### Data excerpts

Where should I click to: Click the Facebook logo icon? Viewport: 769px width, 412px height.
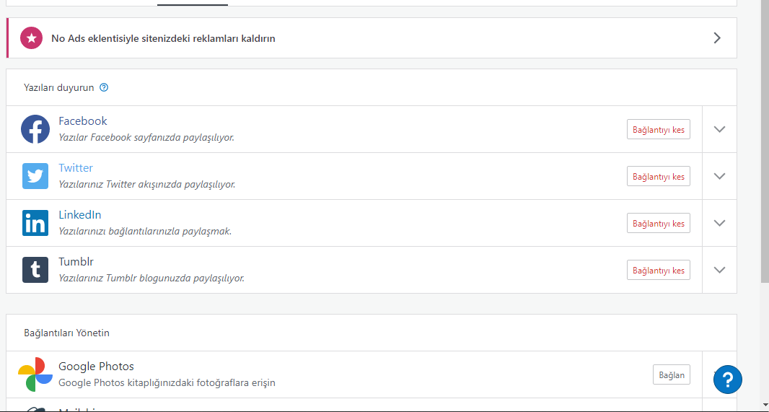tap(35, 129)
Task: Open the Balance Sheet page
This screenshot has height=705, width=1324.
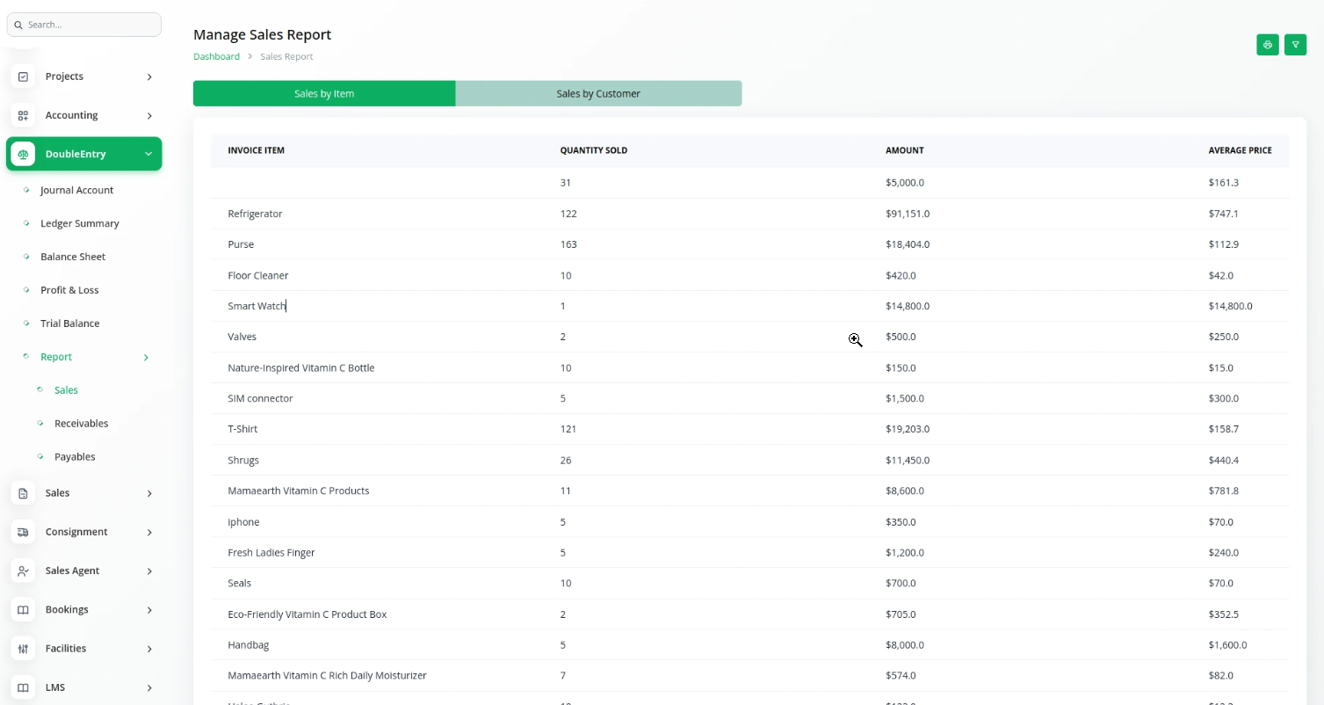Action: pos(73,257)
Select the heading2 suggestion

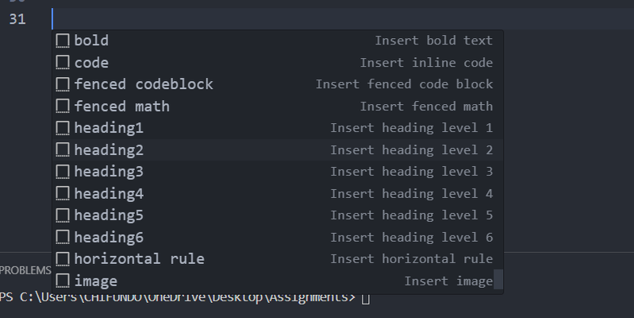109,150
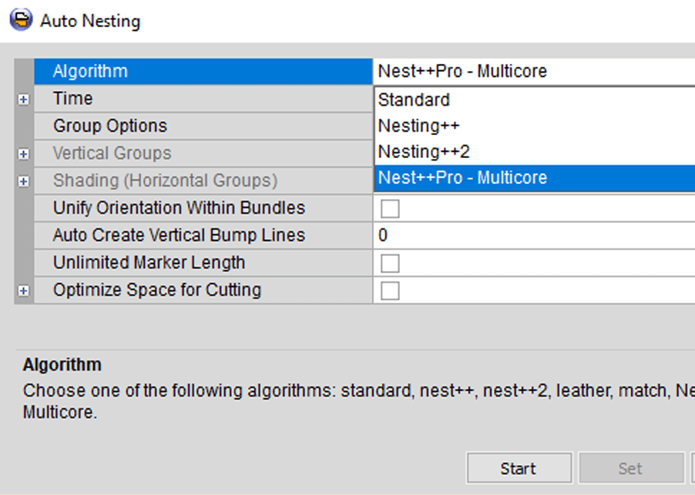The image size is (695, 495).
Task: Expand the Vertical Groups section
Action: pos(23,154)
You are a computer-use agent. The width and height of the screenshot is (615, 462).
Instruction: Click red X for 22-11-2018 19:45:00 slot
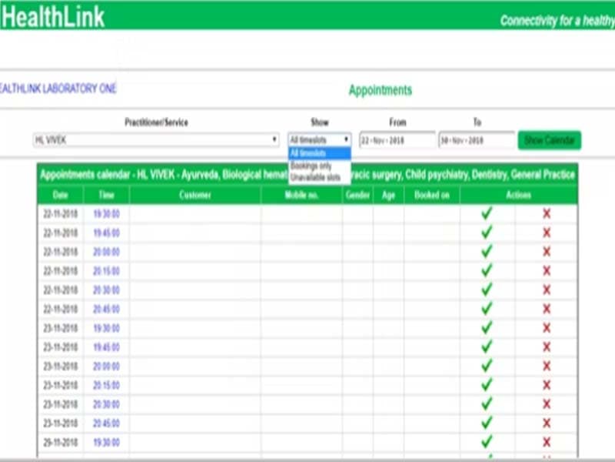pos(547,233)
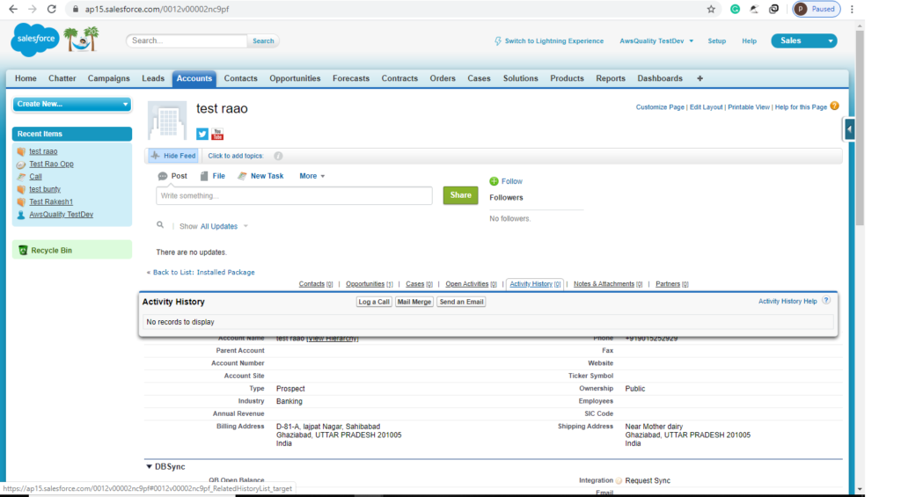Click the Help for this Page icon
The width and height of the screenshot is (901, 497).
(834, 106)
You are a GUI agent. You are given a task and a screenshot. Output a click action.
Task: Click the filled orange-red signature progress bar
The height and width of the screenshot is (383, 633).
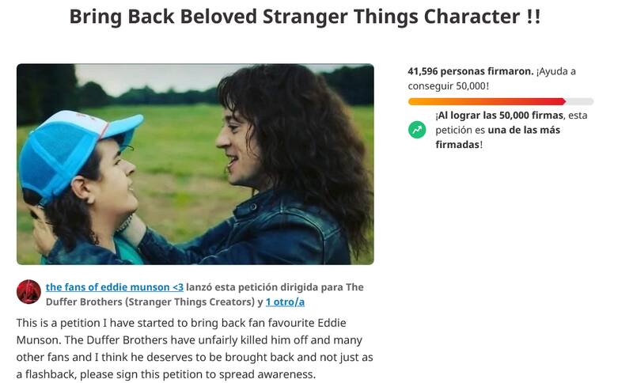pos(486,101)
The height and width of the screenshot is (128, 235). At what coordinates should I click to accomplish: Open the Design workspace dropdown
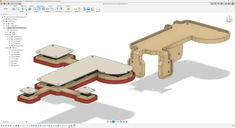coord(6,9)
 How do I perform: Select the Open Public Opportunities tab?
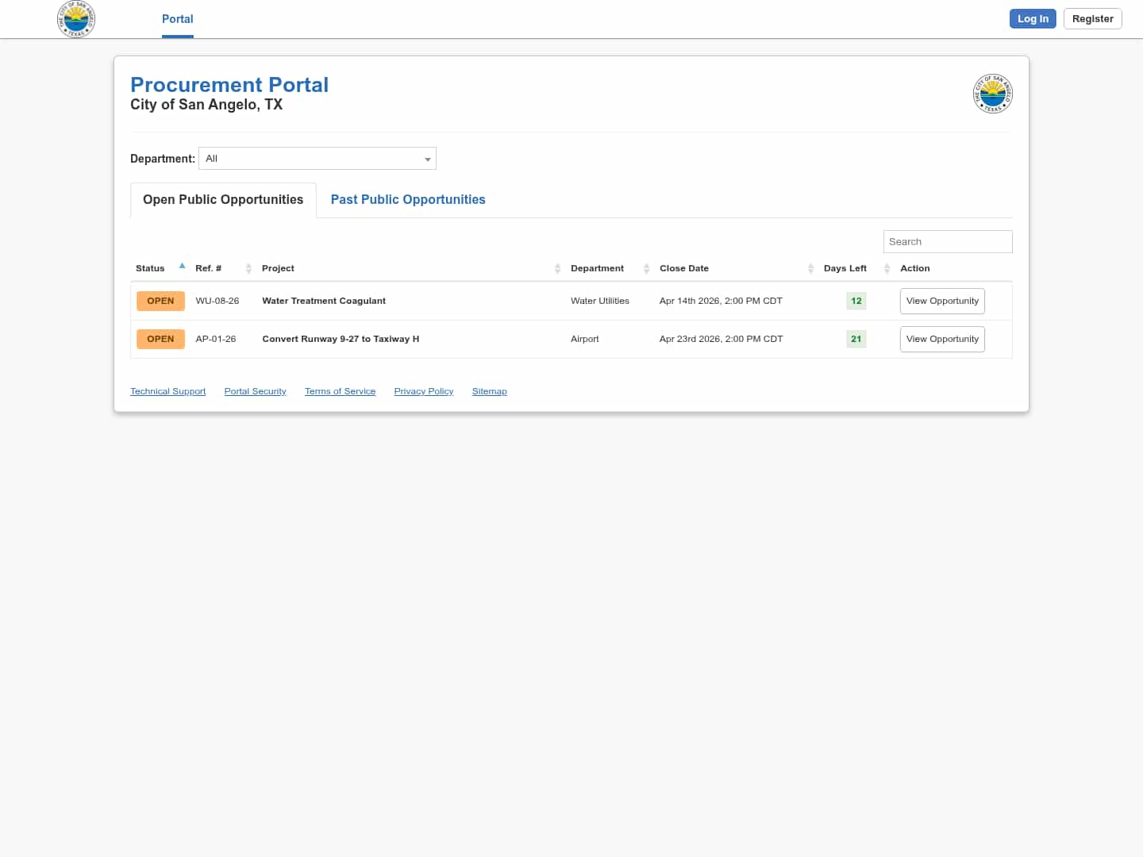pos(222,199)
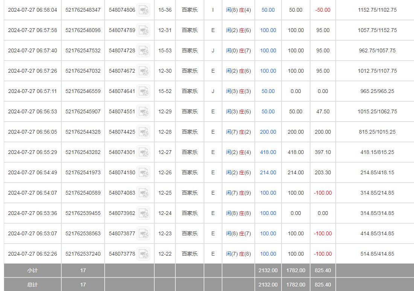Open the replay icon for 548074180

pyautogui.click(x=143, y=173)
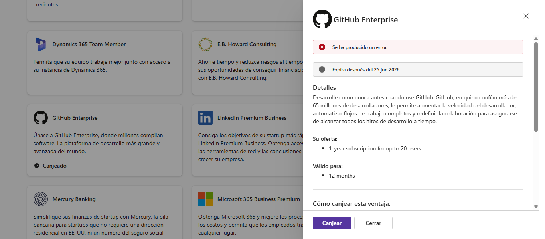Click the info icon beside the expiration notice
Image resolution: width=545 pixels, height=239 pixels.
[x=322, y=69]
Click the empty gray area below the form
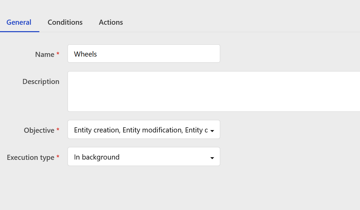 click(x=170, y=190)
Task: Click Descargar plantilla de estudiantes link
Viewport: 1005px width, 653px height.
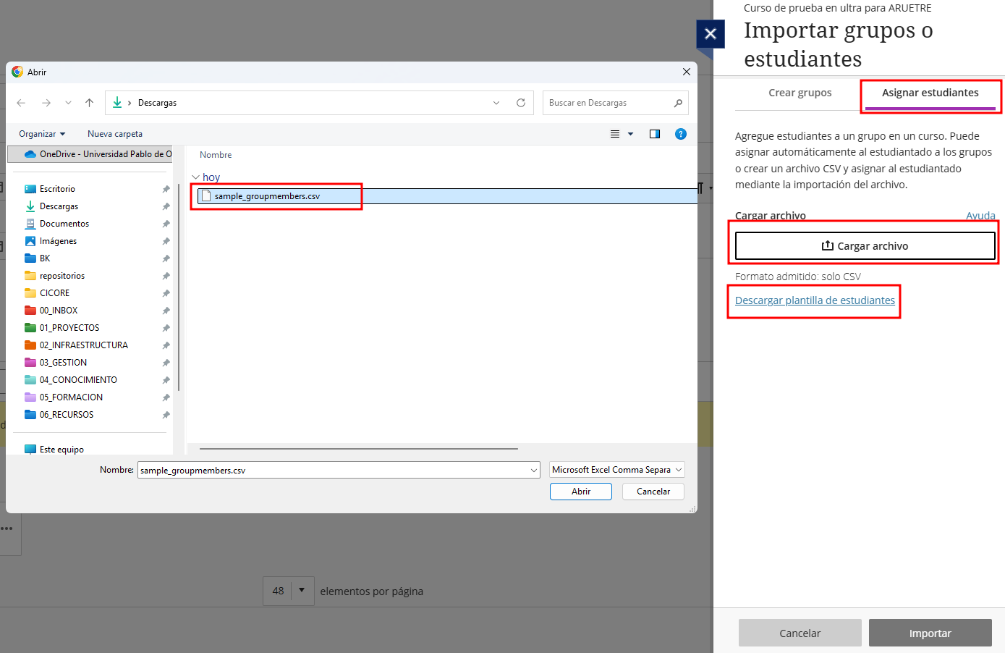Action: tap(815, 300)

### Do this
Repeat the items above word for word, from the line with "Click the empty gray area below the form" through the end of the items, and leave the pictures out of your answer.

### In response
Click the empty gray area below the form
 click(x=170, y=190)
Task: Click Descargar plantilla de estudiantes link
Viewport: 1005px width, 653px height.
Action: tap(815, 300)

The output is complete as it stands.